Hyundai Merchant Marine è fuori dalla G6

A causa della ristrutturazione in corso per l'armatore, Hapag, Nol, Apl, Oocl ed Nyk hanno deciso di «prendere le distanze», anche se si dicono fiduciosi

L'alleanza armatoriale G6 perde un membro. È Hyundai Merchant Marine che, a seguito della crisi che sta attraversando, è stata esclusa dal gruppo che ora risulta composto da Hapag Lloyd, Apl, Mol, Orient Overseas Container Line (Oocl) e Nippon Yusen Kaisha (Nyk).

La decisione, rende noto The Loadstar su fonte Alphaliner, è una «mossa preventiva», informano gli interessati, per evitare «potenziali effetti distruttivi» a seguito della ristrutturazione finanziaria che sta subendo l'armatore sudcoreano, con il rischio di sequestro delle navi. G6 è fiduciosa sull'esito positivo della crisi di Hyundai, ma ci tiene a «prendere distanza dal problema».

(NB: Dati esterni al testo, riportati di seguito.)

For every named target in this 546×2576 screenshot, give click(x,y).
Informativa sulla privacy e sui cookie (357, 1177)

Entro questa settimana la portacontainer Hyundai Pride (13,154 teu) verrà sostituita nel loop 4 della G6 da Oocl Egypt (13,208). La prossima settimana toccherà a Hyundai Together, Hyundai Hope e Hyundai Victory (tutte da 13,154 teu)  che verranno sostituite da tre navi Oocl della stessa classe. Attualmente G6 ha il più alto numero di navi inattive, con 17 unità tra i 4,600 e i 13,200 teu, cinque delle quali di Hyundai.

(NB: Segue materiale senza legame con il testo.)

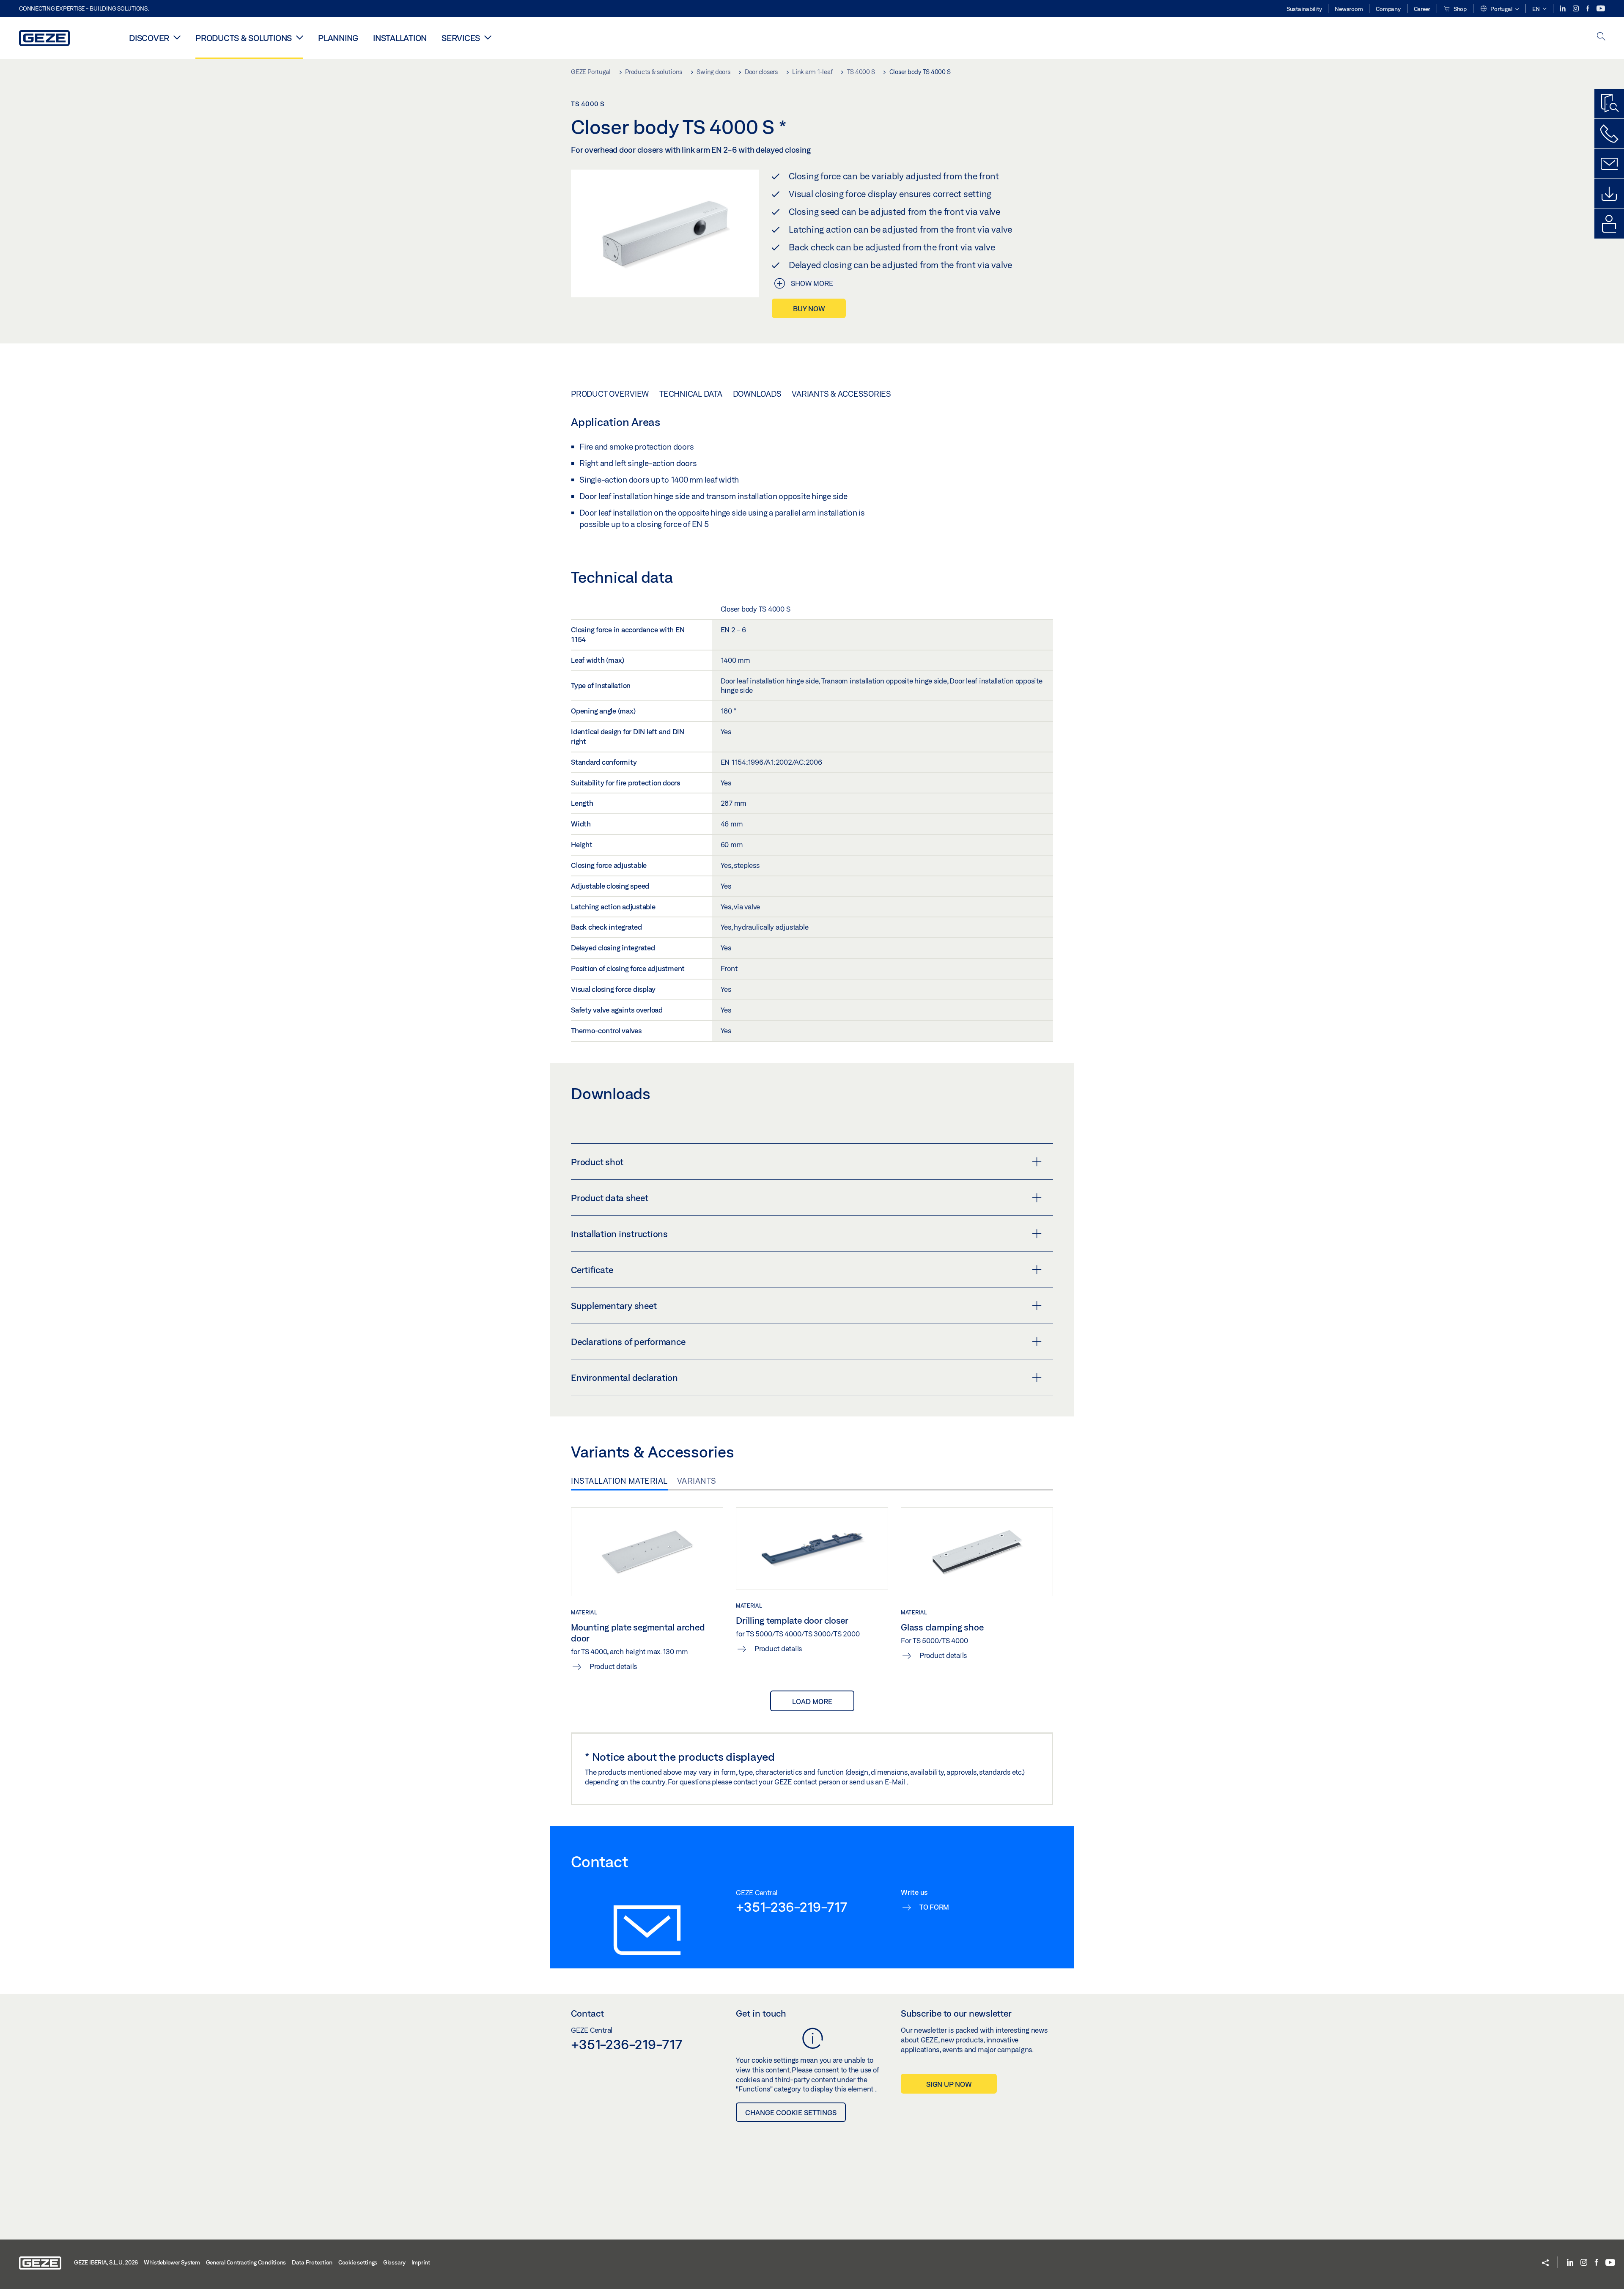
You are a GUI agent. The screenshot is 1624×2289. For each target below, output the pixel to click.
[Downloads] (1609, 194)
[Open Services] (487, 37)
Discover (149, 38)
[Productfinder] (1609, 103)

Alla fine di maggio i creditori Hyundai hanno accettato un piano di conversione del debito di Hyundai da 570 milioni di dollari, su un debito totale di 4,4 miliardi, in quote nel capitale della compagnia. L'accordo è però legato alla partecipazione dell'armatore sudcoreano in The Alliance.